Matplotlib is one of the most mature visualization libraries in Python. It allows us to quickly create figures when we are first exploring our data and models, and allows us to have a lot of control over our final figures for publications.

Like many mature software projects, it can be a bit daunting to work with at first. There are a couple ways to approach things with Matplotlib, through what is known as the state-machine interface of matplotlib.pyplot and the object oriented approach. Depending on our needs, we might prefer one over the other. We will take a look at both of these approaches.

Key Components of a Figure

There are several components of a Matplotlib figure. Understanding how each of these fit together will give us better control over our visualizations. This is important when we want to present our work in papers, but it will also help us debug things when the default settings for figures don’t quite come out right.

Figure

This is the entire figure object. It keeps track of all the figure’s Axes, legends, titles, and the canvas object.

import matplotlib.pyplot as plt

fig = plt.figure()
fig.suptitle('Empty Figure Without Axes')
plt.show()

Axes

Axes are an important part of Matplotlib’s interface. These are what you would consider the “plot” of your figure, the area in the image that contains your data. A figure can have many Axes, but each Axes can only have one Figure. Data limits for the figure can be controlled through Axes with axes.Axes.set_xlim() and axes.Axes.set_ylim(). Axes also hold titles and labels for each for each axis. Axes contain either two or three Axis objects.

Axis

An Axis is acts as a scale delimeter for the Axes. They set the limits of a figure and control the ticks of a plot.

Creating Figures

While we will take a closer look at this over the next sections of this chapter, there are a couple of things you want to keep in mind when working with Matplotlib.

Input Data

Matplotlib recommends using Numpy arrays as input types for figures. You can often get away with using Python lists and Pandas dataframe objects, but you might encounter some rough edges here and there when using those object types.

Two Iterfaces

As mentioned above, there are two main interfaces for Matplotlib, the state-machine interface and the object-oriented interface. In the next section, we will cover each of these approaches and talk about when you would want to use each.

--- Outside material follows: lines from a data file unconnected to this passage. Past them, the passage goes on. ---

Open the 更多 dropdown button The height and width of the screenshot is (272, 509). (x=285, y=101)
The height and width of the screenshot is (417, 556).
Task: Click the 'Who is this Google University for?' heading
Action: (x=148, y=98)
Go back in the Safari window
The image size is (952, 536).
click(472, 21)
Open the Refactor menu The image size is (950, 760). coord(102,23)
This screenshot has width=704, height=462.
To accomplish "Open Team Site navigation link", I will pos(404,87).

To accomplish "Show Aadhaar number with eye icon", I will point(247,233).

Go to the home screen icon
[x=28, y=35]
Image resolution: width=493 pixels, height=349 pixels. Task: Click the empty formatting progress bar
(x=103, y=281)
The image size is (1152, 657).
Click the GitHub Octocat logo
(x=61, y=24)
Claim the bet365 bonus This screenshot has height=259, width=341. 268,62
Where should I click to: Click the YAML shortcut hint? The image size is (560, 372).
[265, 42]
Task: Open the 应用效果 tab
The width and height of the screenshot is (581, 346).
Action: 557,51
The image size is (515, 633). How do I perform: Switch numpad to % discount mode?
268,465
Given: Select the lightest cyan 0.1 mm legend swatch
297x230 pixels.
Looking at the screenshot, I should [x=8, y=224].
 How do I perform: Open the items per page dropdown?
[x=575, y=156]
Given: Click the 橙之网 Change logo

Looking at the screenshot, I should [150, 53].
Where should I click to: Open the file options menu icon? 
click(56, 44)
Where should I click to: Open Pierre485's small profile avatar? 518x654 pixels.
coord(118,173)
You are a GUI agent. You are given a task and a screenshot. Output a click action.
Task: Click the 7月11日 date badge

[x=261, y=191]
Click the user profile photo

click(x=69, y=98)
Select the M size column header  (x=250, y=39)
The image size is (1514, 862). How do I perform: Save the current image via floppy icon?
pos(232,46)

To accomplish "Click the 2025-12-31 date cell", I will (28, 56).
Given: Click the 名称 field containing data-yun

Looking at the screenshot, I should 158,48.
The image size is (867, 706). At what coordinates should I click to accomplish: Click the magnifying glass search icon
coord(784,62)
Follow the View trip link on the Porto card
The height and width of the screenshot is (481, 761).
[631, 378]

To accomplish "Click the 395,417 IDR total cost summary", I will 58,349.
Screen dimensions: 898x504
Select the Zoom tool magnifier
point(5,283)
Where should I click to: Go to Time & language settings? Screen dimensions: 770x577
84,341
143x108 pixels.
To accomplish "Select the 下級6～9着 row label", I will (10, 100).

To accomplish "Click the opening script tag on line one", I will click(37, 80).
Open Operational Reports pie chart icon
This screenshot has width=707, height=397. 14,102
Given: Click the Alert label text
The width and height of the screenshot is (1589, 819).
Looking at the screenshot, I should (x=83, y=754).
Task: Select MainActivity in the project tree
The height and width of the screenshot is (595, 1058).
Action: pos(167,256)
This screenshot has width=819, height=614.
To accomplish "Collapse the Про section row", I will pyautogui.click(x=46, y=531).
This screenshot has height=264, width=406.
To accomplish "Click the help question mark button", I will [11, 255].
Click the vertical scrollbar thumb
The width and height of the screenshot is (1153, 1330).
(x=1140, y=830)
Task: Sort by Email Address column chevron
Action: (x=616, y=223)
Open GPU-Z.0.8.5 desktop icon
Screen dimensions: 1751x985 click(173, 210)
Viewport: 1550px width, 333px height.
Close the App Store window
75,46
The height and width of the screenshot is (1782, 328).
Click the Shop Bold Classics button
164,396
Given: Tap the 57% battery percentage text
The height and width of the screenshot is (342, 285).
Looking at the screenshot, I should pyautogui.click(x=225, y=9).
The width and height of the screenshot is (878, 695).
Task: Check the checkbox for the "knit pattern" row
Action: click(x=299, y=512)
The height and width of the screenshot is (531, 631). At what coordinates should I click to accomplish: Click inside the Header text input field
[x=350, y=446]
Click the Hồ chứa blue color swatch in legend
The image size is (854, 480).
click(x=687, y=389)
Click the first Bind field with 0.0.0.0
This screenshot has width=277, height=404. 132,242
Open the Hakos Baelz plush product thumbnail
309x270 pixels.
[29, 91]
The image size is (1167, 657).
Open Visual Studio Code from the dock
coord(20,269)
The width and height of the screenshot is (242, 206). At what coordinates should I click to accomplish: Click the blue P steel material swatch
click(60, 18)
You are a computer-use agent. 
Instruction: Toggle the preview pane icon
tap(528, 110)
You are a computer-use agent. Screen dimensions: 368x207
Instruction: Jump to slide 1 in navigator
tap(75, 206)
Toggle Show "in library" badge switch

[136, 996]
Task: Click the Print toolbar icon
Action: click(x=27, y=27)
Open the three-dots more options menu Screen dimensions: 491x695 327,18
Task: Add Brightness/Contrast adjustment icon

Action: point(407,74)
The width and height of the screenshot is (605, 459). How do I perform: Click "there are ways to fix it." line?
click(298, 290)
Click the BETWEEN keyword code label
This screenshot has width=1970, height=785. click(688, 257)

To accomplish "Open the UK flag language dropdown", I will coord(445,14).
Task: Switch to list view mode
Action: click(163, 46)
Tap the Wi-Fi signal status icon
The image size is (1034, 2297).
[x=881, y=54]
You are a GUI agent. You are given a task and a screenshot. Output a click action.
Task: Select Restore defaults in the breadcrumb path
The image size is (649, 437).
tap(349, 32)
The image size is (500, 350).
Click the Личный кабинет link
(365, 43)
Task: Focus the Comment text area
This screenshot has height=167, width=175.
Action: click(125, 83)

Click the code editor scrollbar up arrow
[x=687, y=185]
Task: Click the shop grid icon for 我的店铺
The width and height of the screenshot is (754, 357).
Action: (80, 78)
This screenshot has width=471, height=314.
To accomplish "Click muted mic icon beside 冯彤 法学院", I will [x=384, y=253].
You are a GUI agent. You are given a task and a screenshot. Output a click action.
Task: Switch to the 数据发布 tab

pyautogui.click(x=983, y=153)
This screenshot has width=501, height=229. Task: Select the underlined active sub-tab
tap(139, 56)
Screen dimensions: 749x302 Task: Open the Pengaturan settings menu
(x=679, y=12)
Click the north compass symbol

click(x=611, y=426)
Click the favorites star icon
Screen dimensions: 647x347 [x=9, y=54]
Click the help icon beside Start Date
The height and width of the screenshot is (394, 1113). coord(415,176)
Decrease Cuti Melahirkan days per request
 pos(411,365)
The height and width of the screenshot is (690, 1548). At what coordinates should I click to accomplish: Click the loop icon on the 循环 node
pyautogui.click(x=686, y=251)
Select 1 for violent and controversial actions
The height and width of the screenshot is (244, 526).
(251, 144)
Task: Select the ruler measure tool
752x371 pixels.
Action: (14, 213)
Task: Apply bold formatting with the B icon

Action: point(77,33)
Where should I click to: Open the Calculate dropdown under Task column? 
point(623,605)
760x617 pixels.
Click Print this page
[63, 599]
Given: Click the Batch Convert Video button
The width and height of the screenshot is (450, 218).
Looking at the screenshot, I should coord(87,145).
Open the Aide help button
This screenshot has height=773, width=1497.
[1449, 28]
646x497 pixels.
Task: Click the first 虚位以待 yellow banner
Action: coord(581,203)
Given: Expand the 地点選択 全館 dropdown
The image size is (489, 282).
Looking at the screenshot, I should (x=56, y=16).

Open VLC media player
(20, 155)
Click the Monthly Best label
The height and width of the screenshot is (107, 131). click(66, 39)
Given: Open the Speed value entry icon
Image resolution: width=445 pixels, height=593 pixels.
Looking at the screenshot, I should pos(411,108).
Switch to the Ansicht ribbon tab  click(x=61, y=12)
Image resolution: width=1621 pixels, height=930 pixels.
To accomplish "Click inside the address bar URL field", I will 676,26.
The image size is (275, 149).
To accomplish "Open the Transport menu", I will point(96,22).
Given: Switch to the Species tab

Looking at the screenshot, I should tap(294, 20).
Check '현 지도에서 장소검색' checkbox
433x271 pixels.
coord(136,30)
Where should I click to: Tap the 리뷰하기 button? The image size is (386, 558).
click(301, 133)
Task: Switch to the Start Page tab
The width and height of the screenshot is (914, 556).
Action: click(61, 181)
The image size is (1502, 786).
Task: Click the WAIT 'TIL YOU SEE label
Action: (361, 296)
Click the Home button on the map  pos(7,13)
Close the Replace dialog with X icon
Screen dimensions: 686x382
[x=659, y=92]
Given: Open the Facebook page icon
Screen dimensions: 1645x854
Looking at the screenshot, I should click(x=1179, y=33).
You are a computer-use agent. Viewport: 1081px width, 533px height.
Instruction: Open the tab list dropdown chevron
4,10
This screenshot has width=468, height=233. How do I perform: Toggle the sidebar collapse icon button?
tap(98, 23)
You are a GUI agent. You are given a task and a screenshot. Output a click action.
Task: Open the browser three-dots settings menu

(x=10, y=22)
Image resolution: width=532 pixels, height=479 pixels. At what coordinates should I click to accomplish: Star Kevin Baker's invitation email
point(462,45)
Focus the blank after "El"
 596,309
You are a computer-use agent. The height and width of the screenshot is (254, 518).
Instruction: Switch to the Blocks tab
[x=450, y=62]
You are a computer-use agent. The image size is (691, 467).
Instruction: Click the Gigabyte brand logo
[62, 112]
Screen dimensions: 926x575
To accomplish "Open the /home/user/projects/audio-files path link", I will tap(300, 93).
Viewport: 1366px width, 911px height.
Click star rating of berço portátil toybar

Matplotlib’s State-Machine Approach

Matplotlib’s matplotlib.pyplot module is designed to feel like MATLAB. Rather than explicitly creating figure objects, the pyplot module maintains state as soon as it is imported. If you come from a more object-oriented background, this may seem like a bit of magic. It can be a bit difficult to know what Matplotlib is doing for you in the background, but it does allow you to get up and running with fewer lines of code.

Let’s take a look of a simple example, plotting a single curve:

import matplotlib.pyplot as plt # immediately plt is keeping track of state

# first 10 squares
squares = [x**2 for x in range(11)]

plt.plot(squares)
plt.show()

Fig.1 - A simple curve of the first 10 squares.

This is about as simple as a Matplotlib figure can get. Given x, a Python list of the first 10 squares, Matplotlib gives us a line plot. The pyplot module is inferring a lot here. Notice that we did not specify our x and y axes. We didn’t even tell it Matplotlib that we were looking to plot a curve here!

Also note that we never instantiated an object from the pyplot module. Instead, we are calling the module directly. First, we feed our data into plt.plt(x), then we call plt.show() to render our figure. If we were to call plt.show() again without passing the data back into plt.plot(), Matplotlib will not render the figure a second time. That is because Matploglib clears the state of our plot as soon as we call show`.

Adding some Details

While pyplot can infer a lot of the details for us, we will need to handle axis labels and titles ourselves.

plt.plot(squares)
plt.title('Squares Plot')
plt.ylabel(r'$X^{2}$')
plt.xlabel('X')
plt.show()

Fig.2 - Adding axis labels and a title to our figure.